Back to the gene level: Viewing the set of genes that significantly change
A module map characterizes an expression data relative to the gene and experiment sets that significantly change in it, thereby providing an informative high level view of the expression data. However, in many cases, we would like to examine some of the significant associations shown in the map in more detail. Genomica allows you to do so, by going back to a gene level view for a particular gene set or group of gene sets of interest. We will now demonstrate how this could be done for two of the gene sets in the above example. If you followed the steps in the tutorial above, then go to the graphical view of the module map, and with your mouse, select an invisible region around the labels for gene set 1 and gene set 2. The two gene sets should now be highlighted in red and you should see a view similar to:
From the left control panel, click on the View Gene Hits button, which brings up a dialog box for controlling which genes will be viewed from these two gene sets. The default parameters are useful for most applications, but in this tutorial, due to the small sample files, we will loosen some of the criteria. For the max p-value, select 0.5, select 'No Correction' in the multiple hypothesis correction box, and choose the Sample Experiment Sets at the bottom to display the significant associations of the arrays of the gene sets with these experiment sets. The dialog box should look siimilar to:
After clicking the Analyze button in the above dialog, you should get a view of the original data that represents those genes that contributed to the overall significance of the gene set in the respective arrays, which should be similar to:
This view shows the raw expression data of genes that belong to the selected gene sets (gene set 1 and gene set 2 in this case), that are significantly consistent with the overall pattern of expression of the gene set in those arrays in which the gene set is significantly expressed (in this case, where this association has p-value<0.5 based on our above selection). The arrays displayed are those arrays in which the union of the gene sets selected are significantly expressed.

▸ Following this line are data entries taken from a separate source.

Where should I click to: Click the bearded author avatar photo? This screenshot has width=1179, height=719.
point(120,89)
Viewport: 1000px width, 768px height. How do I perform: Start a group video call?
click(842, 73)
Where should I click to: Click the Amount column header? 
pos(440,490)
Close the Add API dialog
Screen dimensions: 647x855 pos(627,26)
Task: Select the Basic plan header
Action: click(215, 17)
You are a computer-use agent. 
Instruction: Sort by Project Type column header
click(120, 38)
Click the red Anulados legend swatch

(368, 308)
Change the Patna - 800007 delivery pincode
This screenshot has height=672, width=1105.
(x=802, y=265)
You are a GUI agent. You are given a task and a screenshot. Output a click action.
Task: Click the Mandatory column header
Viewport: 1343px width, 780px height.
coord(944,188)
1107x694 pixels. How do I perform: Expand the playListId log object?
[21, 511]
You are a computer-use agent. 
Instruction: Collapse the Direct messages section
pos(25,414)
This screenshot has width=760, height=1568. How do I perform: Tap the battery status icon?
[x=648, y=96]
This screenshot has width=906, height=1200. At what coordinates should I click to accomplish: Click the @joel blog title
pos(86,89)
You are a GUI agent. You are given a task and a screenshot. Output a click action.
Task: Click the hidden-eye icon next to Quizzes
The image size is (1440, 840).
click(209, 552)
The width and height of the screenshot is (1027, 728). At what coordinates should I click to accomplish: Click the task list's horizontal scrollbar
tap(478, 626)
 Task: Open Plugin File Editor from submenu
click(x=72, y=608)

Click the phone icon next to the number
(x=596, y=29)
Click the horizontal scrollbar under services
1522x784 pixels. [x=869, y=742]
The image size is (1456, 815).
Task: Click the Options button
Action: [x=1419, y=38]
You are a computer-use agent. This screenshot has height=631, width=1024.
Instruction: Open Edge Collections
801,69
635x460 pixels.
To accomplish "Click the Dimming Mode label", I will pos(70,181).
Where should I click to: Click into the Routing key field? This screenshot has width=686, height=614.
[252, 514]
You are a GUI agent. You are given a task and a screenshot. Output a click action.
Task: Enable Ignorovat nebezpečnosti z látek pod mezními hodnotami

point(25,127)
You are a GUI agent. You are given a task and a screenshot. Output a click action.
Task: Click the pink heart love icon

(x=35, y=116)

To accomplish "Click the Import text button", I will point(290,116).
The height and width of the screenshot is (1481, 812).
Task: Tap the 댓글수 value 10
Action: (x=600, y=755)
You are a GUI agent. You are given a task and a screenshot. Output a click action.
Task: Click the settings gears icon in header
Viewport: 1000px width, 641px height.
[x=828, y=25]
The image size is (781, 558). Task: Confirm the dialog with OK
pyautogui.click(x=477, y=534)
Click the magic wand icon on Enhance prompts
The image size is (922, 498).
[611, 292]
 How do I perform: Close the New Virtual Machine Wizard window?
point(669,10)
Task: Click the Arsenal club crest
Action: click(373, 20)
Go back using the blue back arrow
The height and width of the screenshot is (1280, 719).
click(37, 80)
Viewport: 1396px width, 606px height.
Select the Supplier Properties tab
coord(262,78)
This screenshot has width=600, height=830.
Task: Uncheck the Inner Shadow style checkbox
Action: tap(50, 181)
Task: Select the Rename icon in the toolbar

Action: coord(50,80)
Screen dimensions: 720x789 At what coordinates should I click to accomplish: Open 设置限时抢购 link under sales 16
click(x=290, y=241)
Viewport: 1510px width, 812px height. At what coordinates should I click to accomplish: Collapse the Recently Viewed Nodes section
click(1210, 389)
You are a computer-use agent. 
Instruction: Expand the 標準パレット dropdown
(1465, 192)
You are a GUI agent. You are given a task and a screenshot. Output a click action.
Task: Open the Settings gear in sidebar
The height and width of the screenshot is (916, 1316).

The panel in the center lists this original expression data, the panel on the bottom lists the raw data association of the genes with the gene sets, and the panel on the upper right shows the raw data association of arrays with experiment sets as well as the arrays in which each of the selected gene sets for display were found to be significantly expressed (this latter part is essentially a sub-matrix from the module map that includes the selected gene sets).